What you are asked to do
Whenever the string "will" turns up in a line of the data below, copy that line.

(Collected data entries)
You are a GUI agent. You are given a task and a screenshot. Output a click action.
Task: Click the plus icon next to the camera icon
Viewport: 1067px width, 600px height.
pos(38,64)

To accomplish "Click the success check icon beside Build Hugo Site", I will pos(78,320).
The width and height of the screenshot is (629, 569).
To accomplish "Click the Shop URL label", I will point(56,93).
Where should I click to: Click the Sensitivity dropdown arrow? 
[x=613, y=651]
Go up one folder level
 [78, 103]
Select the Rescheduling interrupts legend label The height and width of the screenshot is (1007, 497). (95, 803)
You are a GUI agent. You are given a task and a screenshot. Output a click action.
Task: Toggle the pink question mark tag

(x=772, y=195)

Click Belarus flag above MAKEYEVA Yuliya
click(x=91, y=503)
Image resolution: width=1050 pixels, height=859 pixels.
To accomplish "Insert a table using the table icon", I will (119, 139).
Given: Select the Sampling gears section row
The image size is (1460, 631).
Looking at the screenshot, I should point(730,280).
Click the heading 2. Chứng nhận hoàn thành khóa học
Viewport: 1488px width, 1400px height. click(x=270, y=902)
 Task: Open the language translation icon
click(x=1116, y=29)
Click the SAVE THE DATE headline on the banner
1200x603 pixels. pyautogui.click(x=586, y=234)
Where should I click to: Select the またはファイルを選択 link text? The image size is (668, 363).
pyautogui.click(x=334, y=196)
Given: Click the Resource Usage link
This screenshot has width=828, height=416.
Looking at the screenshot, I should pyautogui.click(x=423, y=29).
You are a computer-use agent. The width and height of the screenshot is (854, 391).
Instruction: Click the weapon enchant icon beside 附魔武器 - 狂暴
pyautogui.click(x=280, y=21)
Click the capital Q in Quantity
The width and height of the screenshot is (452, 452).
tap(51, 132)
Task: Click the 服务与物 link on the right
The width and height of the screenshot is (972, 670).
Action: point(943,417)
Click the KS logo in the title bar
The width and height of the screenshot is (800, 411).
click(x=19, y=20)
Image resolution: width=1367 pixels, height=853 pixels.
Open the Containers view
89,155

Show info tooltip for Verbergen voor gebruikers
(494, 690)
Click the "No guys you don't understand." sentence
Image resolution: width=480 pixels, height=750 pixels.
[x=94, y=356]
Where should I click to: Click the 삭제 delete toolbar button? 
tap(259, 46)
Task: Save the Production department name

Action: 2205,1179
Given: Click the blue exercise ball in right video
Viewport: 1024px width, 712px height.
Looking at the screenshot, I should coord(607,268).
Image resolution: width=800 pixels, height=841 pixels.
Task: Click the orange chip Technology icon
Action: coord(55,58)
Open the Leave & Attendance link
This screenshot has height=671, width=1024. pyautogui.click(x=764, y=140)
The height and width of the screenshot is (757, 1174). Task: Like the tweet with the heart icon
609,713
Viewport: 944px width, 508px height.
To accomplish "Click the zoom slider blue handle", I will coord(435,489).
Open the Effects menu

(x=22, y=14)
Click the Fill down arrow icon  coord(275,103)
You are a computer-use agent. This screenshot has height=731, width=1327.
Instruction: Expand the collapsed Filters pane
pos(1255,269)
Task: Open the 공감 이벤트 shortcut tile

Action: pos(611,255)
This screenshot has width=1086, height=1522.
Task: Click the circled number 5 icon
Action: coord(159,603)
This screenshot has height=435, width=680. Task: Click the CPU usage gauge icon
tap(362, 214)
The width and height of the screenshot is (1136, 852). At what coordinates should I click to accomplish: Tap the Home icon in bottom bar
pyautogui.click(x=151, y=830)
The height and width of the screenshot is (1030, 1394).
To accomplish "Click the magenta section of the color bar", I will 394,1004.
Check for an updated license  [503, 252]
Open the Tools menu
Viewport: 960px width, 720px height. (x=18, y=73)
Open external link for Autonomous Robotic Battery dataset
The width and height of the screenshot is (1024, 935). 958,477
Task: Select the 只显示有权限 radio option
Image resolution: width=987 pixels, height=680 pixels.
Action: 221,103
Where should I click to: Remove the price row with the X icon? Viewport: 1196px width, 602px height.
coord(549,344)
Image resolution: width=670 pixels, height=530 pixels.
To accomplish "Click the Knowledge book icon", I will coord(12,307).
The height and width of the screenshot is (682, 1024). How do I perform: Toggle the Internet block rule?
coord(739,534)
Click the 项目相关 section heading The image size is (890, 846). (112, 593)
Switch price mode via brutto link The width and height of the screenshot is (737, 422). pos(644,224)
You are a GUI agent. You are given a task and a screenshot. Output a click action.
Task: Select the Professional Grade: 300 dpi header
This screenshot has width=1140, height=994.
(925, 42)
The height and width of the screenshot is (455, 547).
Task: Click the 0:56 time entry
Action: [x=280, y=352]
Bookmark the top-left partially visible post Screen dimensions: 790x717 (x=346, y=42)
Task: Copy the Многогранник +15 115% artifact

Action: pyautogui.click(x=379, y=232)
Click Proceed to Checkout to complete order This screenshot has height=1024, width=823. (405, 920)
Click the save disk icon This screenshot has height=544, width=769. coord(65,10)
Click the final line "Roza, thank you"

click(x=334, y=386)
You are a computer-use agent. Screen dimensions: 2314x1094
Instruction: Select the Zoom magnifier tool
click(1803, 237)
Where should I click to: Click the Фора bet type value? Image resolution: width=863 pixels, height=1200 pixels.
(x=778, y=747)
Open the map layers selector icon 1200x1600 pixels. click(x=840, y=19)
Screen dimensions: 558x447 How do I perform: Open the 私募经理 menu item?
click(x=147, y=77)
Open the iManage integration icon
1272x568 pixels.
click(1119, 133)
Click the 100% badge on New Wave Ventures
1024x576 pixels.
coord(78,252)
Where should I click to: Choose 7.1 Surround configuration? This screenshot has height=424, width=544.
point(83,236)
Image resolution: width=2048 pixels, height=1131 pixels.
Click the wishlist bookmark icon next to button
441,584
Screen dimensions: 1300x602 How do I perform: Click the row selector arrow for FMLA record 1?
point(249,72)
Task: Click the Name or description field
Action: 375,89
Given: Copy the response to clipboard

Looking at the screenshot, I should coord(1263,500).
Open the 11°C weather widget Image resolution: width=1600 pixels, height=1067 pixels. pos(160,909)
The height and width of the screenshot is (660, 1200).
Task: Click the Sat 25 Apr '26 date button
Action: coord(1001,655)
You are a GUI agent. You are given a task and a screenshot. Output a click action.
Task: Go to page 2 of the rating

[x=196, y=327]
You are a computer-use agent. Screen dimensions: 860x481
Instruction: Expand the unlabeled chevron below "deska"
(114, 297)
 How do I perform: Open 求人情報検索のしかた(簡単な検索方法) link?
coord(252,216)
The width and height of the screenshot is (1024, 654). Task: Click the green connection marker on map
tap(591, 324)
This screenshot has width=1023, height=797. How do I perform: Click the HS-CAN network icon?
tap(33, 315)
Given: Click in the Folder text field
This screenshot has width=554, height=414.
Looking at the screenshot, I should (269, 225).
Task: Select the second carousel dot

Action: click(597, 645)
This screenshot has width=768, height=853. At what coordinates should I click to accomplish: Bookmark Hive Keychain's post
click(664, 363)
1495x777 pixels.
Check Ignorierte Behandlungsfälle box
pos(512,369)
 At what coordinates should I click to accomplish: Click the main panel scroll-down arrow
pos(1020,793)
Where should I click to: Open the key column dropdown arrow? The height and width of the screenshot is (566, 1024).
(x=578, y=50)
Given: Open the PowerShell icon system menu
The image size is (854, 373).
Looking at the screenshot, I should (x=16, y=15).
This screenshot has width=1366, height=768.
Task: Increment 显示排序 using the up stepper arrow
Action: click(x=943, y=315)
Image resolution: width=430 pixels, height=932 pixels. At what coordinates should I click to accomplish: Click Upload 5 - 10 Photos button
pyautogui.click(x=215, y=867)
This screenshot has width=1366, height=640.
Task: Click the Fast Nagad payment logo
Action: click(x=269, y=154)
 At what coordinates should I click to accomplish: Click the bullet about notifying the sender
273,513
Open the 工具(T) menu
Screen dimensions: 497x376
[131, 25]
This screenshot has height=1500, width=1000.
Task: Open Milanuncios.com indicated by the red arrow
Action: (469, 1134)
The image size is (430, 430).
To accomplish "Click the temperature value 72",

Solution to the exercise
To accomplish "Click the success check icon beside Build Hugo Site", I will pos(78,320).
To accomplish "Click the Shop URL label", I will point(56,93).
To accomplish "Insert a table using the table icon", I will (119, 139).
To accomplish "Click the zoom slider blue handle", I will coord(435,489).
To accomplish "Click the magenta section of the color bar", I will 394,1004.
To accomplish "Click the Knowledge book icon", I will coord(12,307).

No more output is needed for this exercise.